§ **WHAT THE EXERCISE ASKS**: Find the lines in the entries that follow where the word "Task" occurs, and state how many there are, with no other words.

§ **INFORMATION PROVIDED**:
========================================
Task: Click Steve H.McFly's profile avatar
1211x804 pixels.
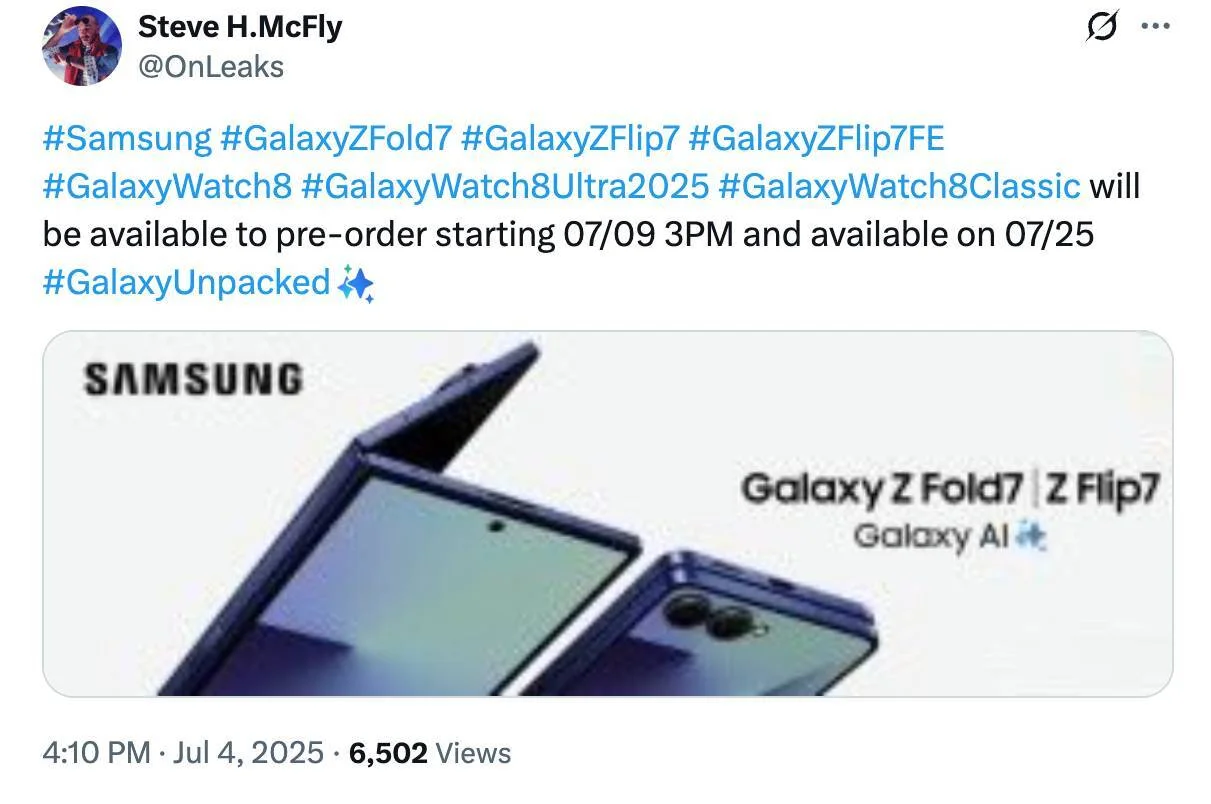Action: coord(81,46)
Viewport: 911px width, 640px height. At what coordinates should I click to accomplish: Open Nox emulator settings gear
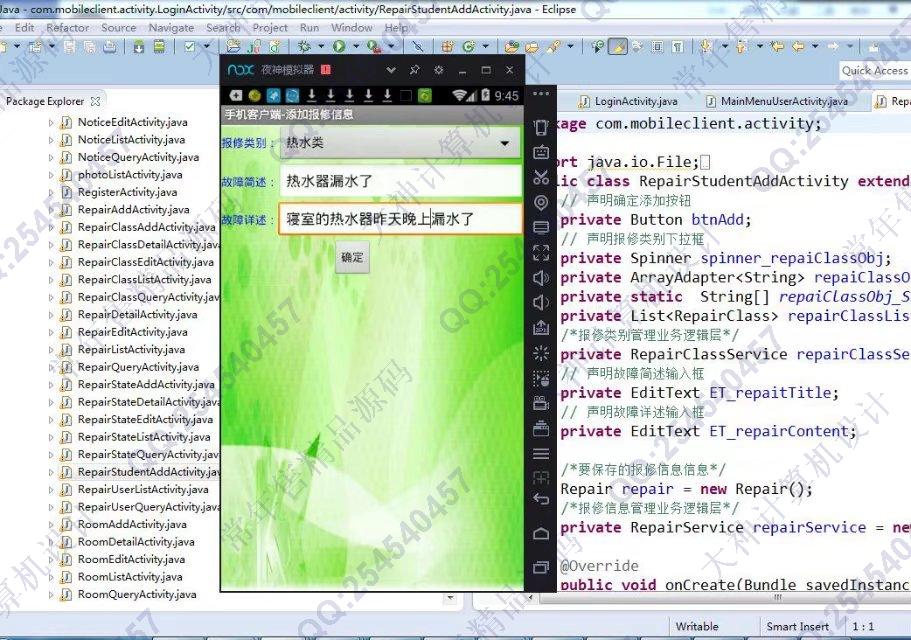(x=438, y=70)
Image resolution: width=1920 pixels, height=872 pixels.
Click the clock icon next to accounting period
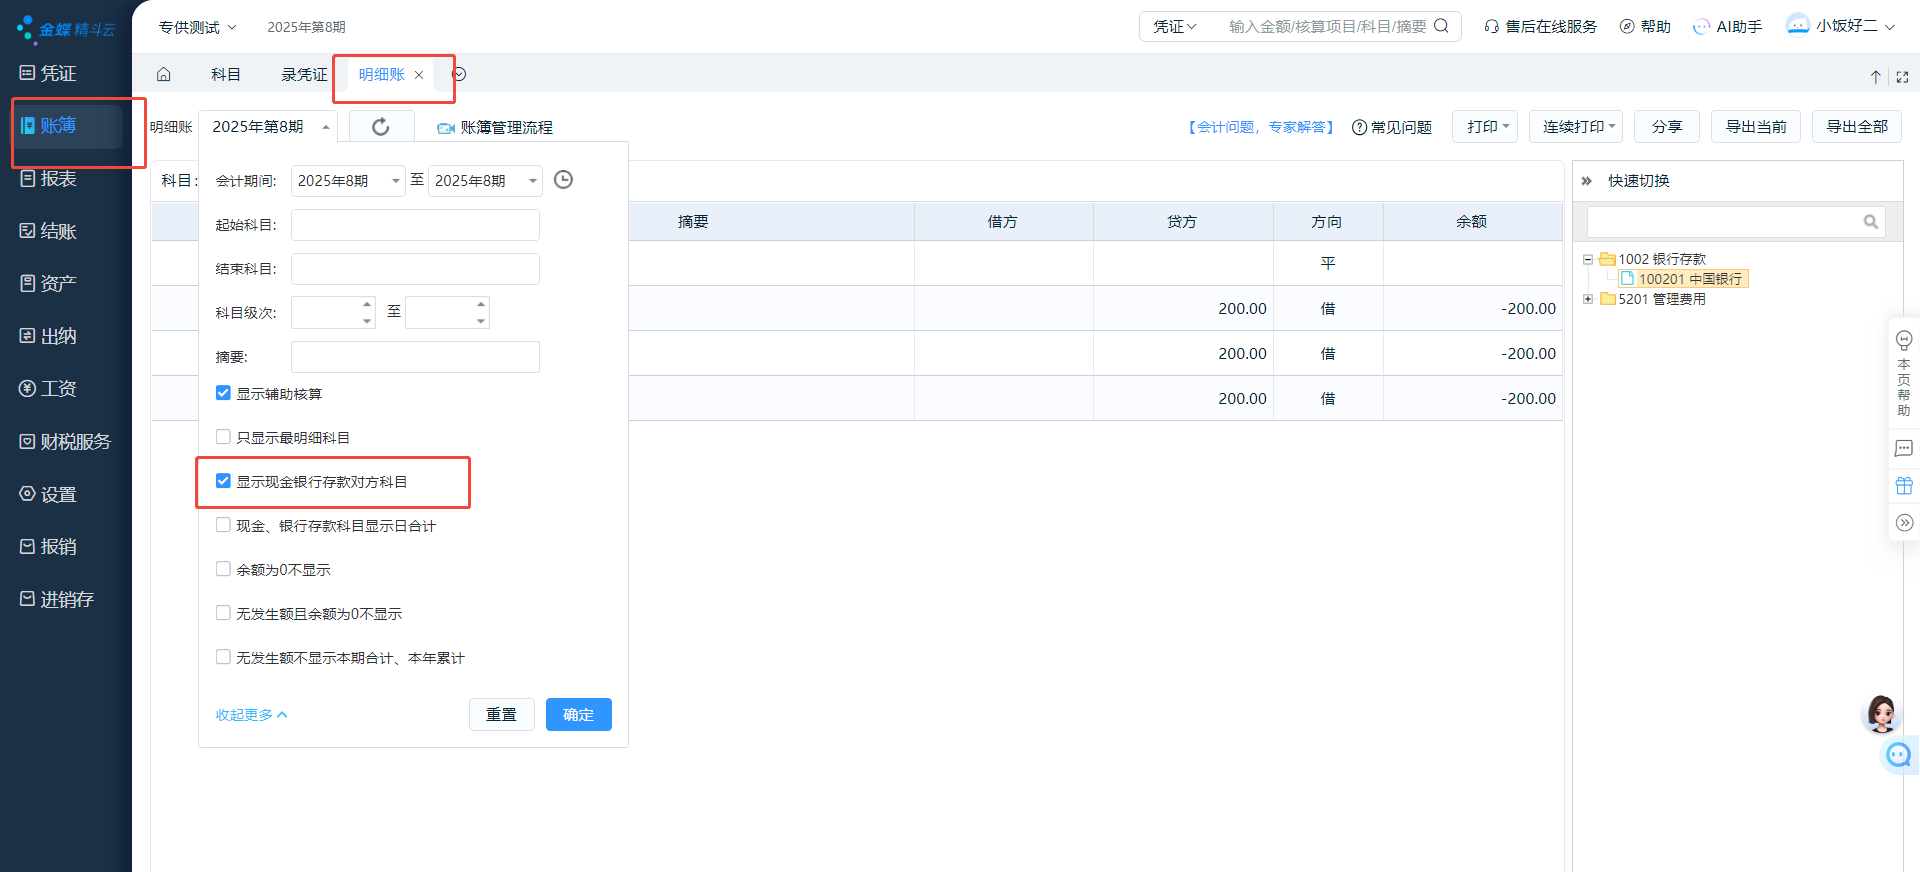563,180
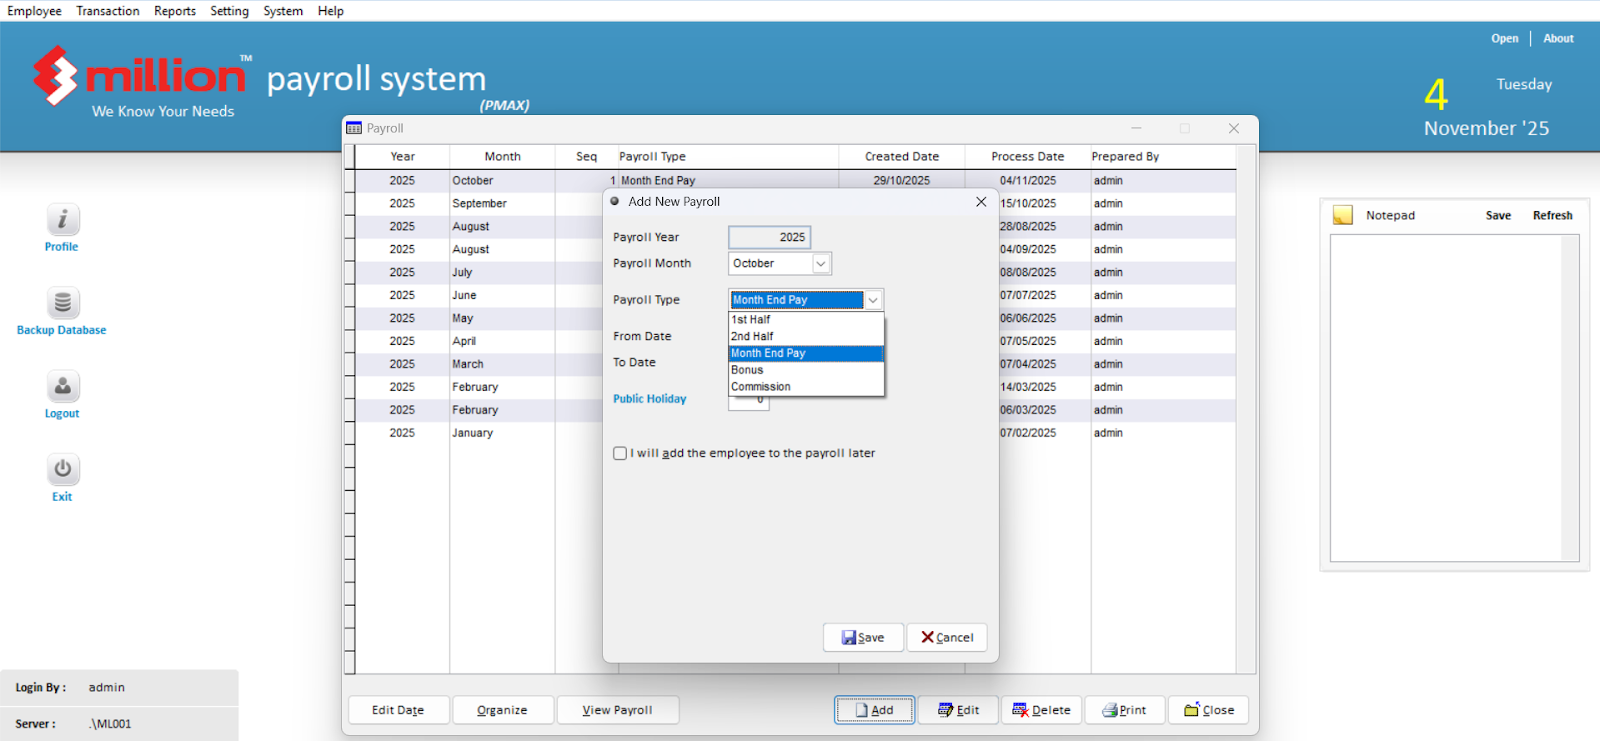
========================================
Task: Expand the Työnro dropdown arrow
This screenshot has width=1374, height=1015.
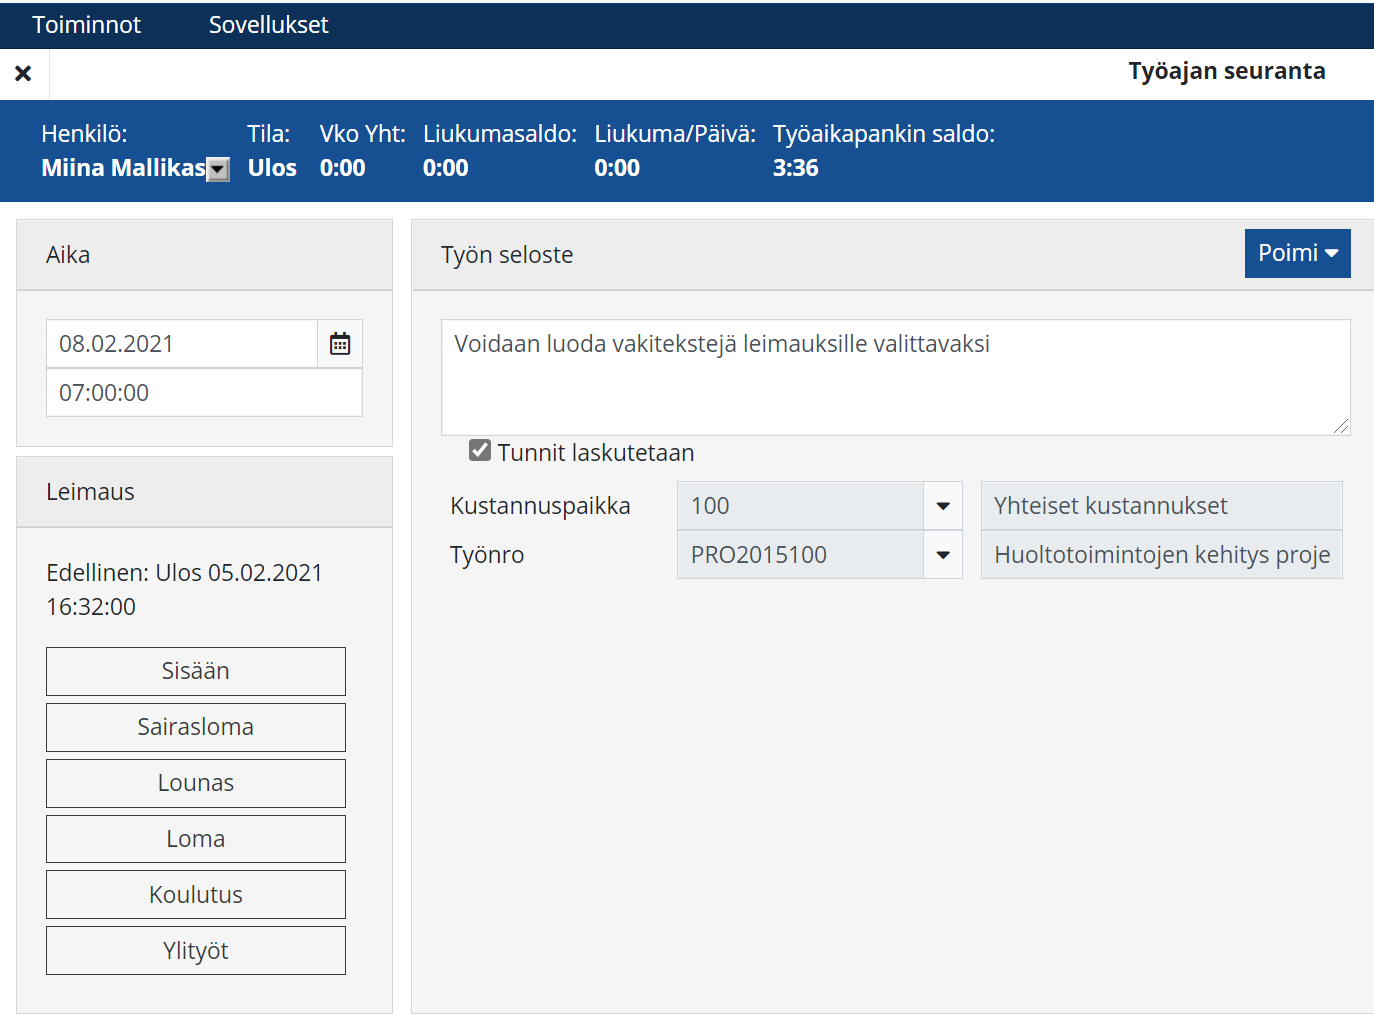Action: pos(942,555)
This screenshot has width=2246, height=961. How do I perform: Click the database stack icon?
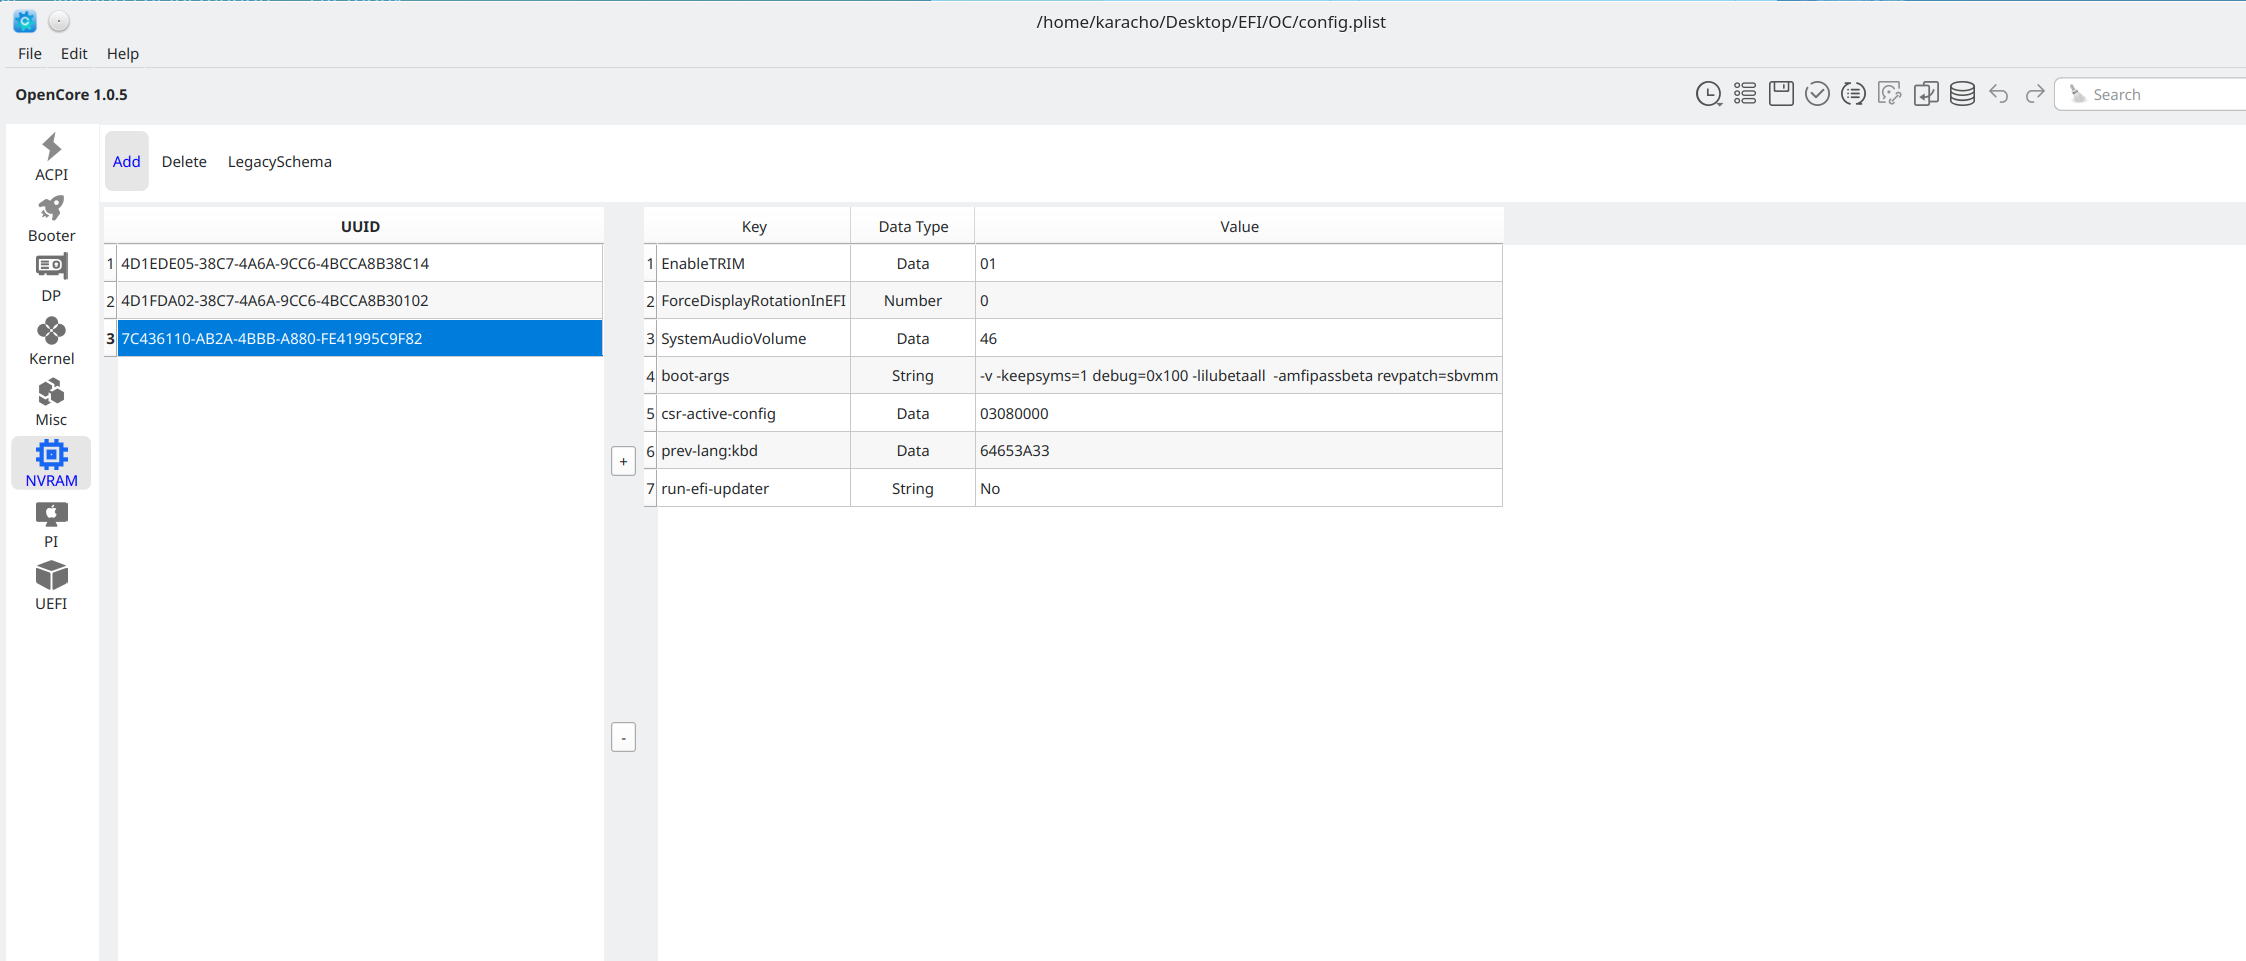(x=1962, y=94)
========================================
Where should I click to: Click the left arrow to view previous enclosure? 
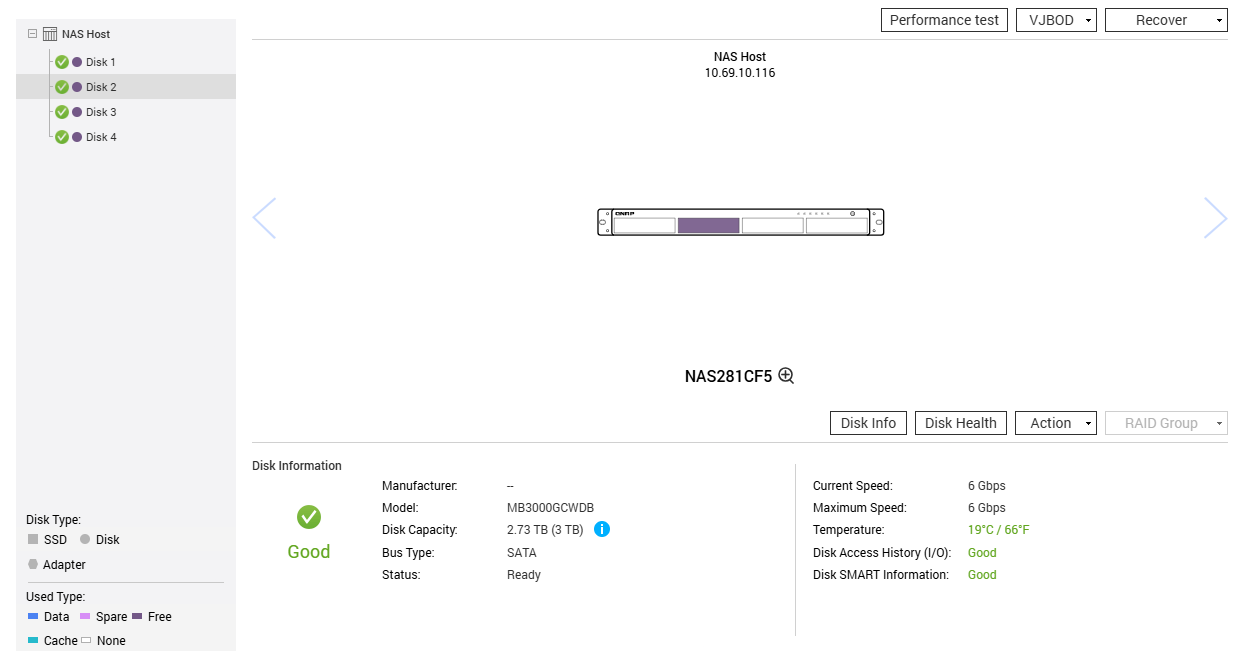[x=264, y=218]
========================================
§ **EXERCISE RESULT**: 2